Information
- Established: 13 August 2010; 15 years ago
- Sister school: Lee Academy
- Grades: K-12
- Language: English
- Affiliation: South Korean Association of International Schools

= Daegu International School =

International school in Daegu, South Korea

Daegu International School (DIS; 대구국제학교) is an international school in Dong-gu, Daegu, South Korea. It was established on August 13, 2010, and serves Kindergarten through grade 12.

It is a joint venture between the City of Daegu and Lee Academy, an American private school in Lee, Maine.

Daegu International School provides a U.S. curriculum taught entirely in English to students in grades K-12. Daegu International School is fully licensed by the Ministry of Education, Republic of Korea and is recognized by the Department of Education, Maine, USA as an associated school of Lee Academy (Lee, Maine, USA). DIS is accredited by the Western Association of Schools and Colleges (WASC). DIS offers a rigorous program based on the Common Core State Standards, Maine Learning Results, and Advanced Placement courses of the College Board. DIS provides an education to students from 15 countries. The DIS goal is to prepare all students academically, socially, and emotionally to enter post-secondary education in the finest universities and colleges in the US and worldwide. Students are strongly encouraged to be involved in all aspects of DIS life.
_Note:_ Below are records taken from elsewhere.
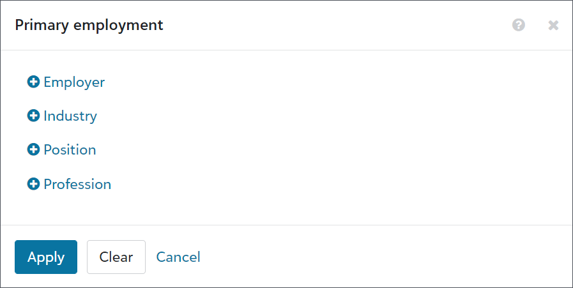Select the Employer label text

coord(74,82)
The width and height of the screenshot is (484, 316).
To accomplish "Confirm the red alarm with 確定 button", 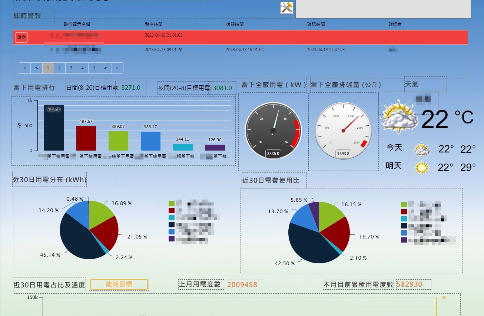I will pyautogui.click(x=21, y=37).
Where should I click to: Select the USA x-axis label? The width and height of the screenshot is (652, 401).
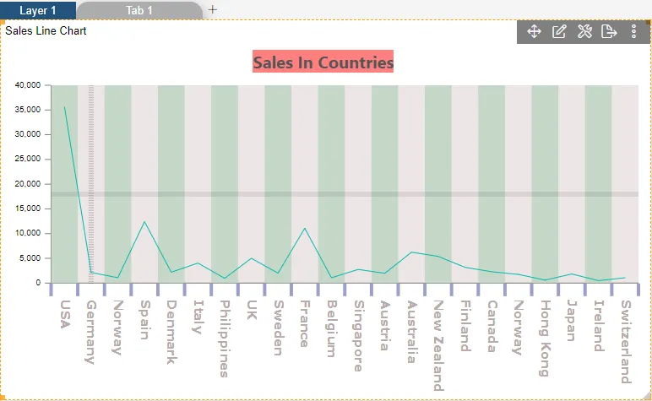[65, 315]
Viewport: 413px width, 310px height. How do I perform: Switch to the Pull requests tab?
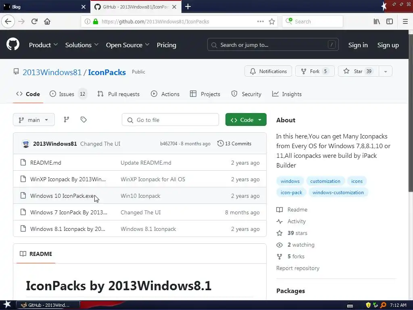[x=119, y=94]
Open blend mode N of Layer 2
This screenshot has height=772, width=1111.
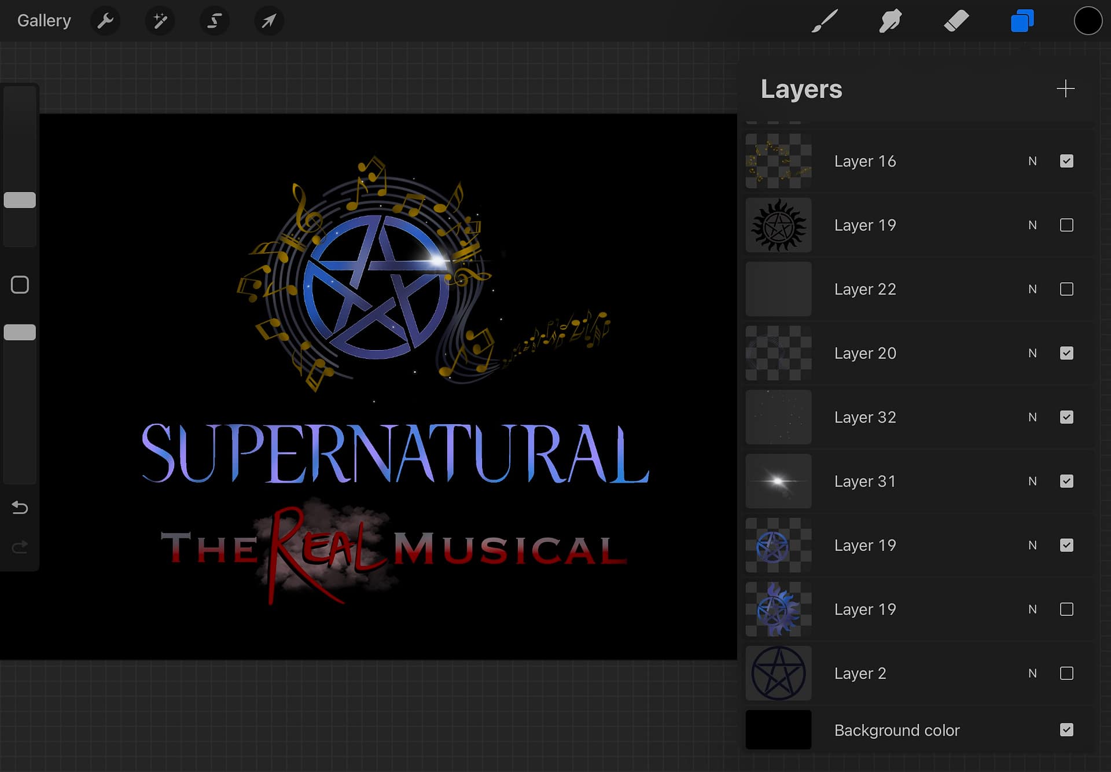(1032, 674)
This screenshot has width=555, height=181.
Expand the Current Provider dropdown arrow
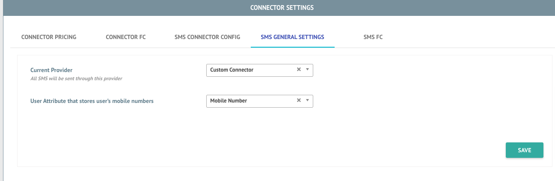click(x=307, y=69)
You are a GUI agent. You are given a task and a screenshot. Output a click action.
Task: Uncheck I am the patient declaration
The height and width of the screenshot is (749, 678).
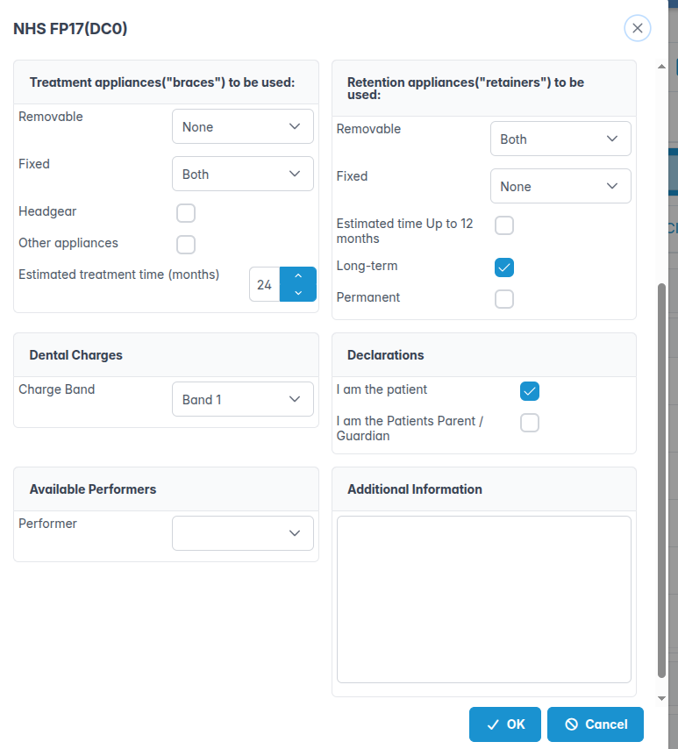tap(530, 391)
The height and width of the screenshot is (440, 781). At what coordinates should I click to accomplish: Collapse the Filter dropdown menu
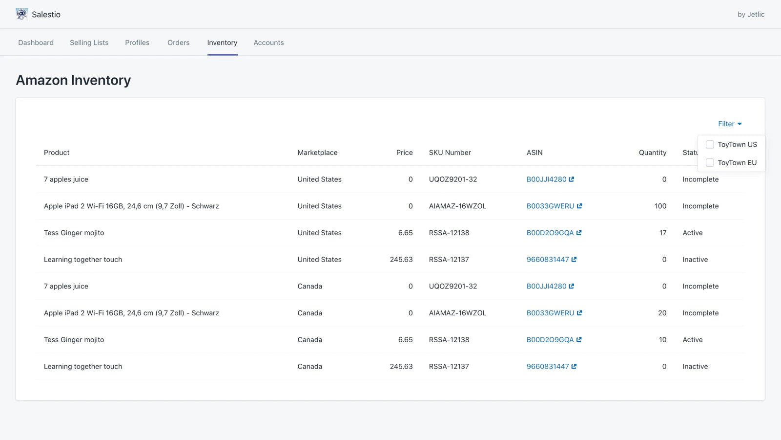tap(729, 124)
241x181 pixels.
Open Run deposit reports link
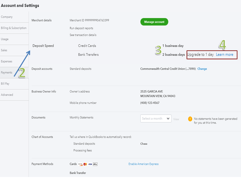coord(81,28)
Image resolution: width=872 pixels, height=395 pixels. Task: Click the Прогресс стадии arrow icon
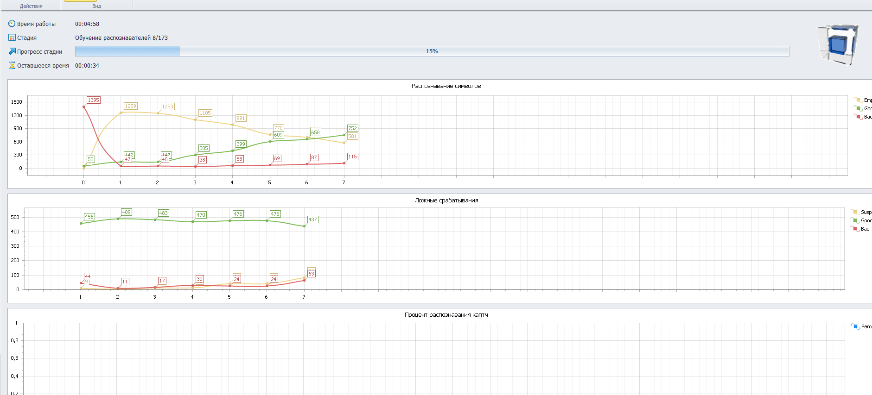coord(12,51)
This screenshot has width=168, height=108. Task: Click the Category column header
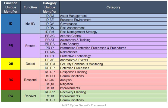click(113, 7)

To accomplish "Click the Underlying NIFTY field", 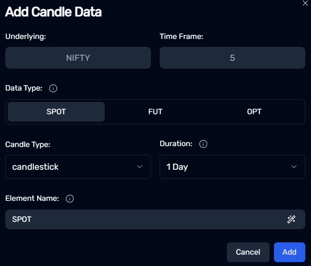I will pos(78,58).
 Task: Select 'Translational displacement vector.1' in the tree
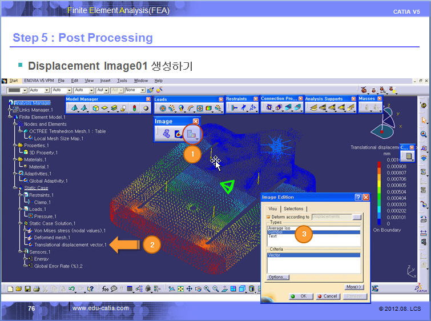(70, 244)
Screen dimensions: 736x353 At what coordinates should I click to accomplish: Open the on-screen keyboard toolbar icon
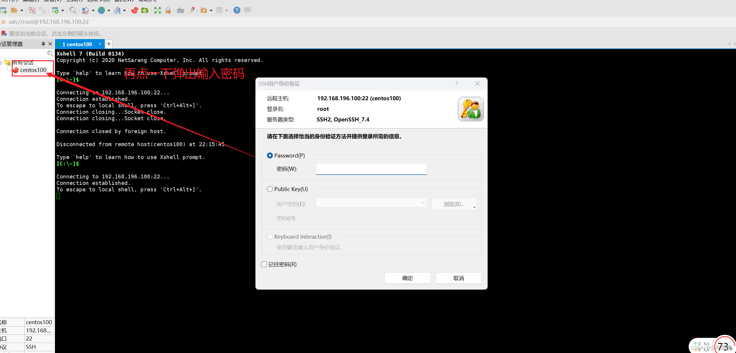pyautogui.click(x=181, y=10)
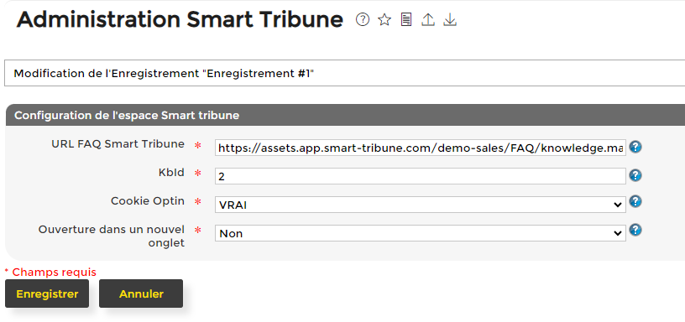Click the download arrow icon in title

tap(450, 19)
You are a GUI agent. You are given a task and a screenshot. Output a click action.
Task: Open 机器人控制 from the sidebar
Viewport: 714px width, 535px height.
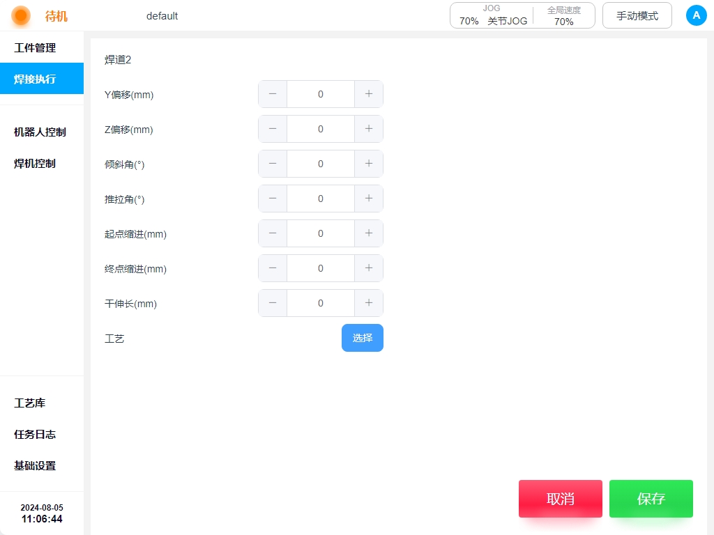pos(40,132)
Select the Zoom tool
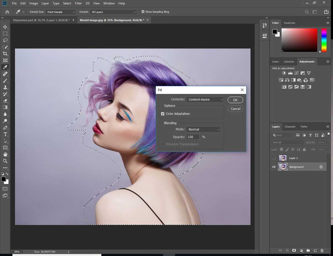 point(5,161)
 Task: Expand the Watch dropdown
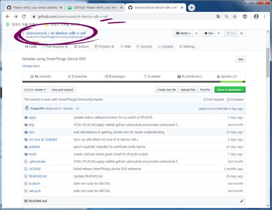[x=183, y=33]
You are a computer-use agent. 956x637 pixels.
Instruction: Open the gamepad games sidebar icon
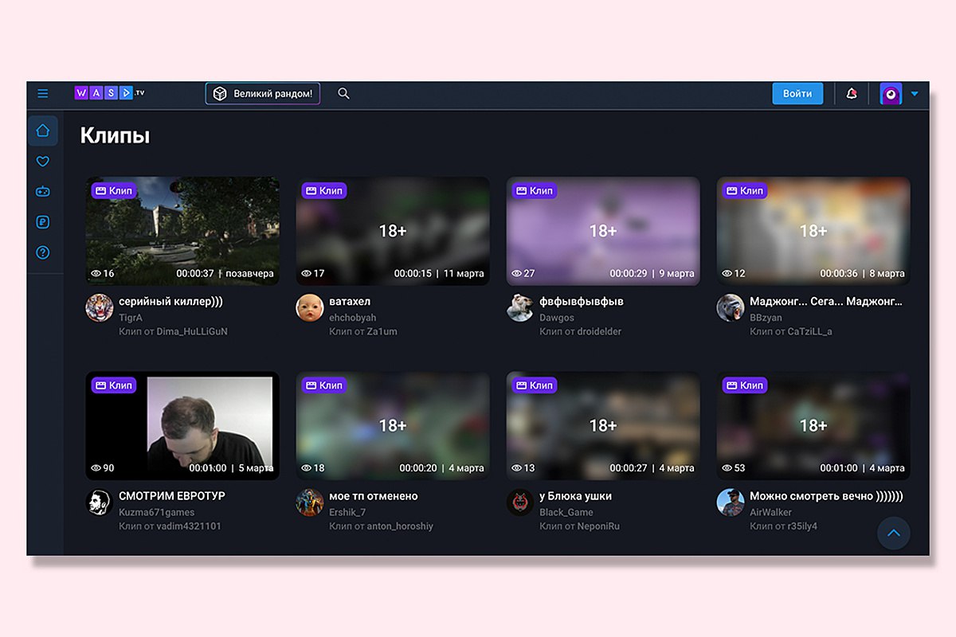pos(43,192)
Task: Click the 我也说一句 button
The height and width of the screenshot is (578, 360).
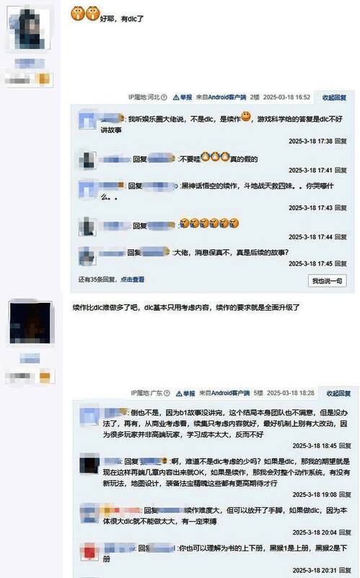Action: (x=328, y=281)
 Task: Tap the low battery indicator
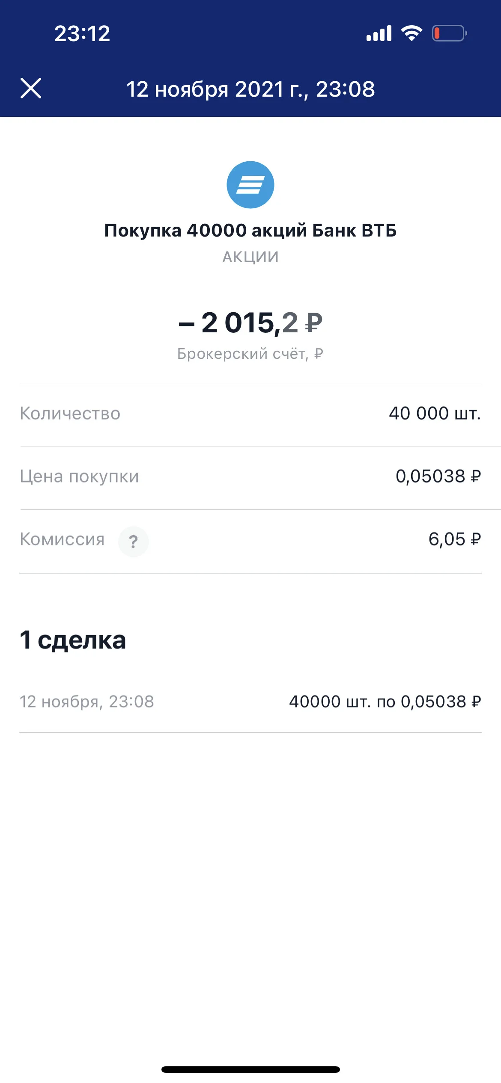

A variety of athletic teams and a plethora of after-school activities are provided for students to join.

Daegu International School is a part of the South Korean Association of International Schools (SKAIS) with Atherton International School, Busan Foreign School, Gyeongnam International Foreign School, Hyundai Foreign School, and International School of Busan. Daegu International School also participates in the invitational Korea International School Activities Conference hosted on Jeju Island.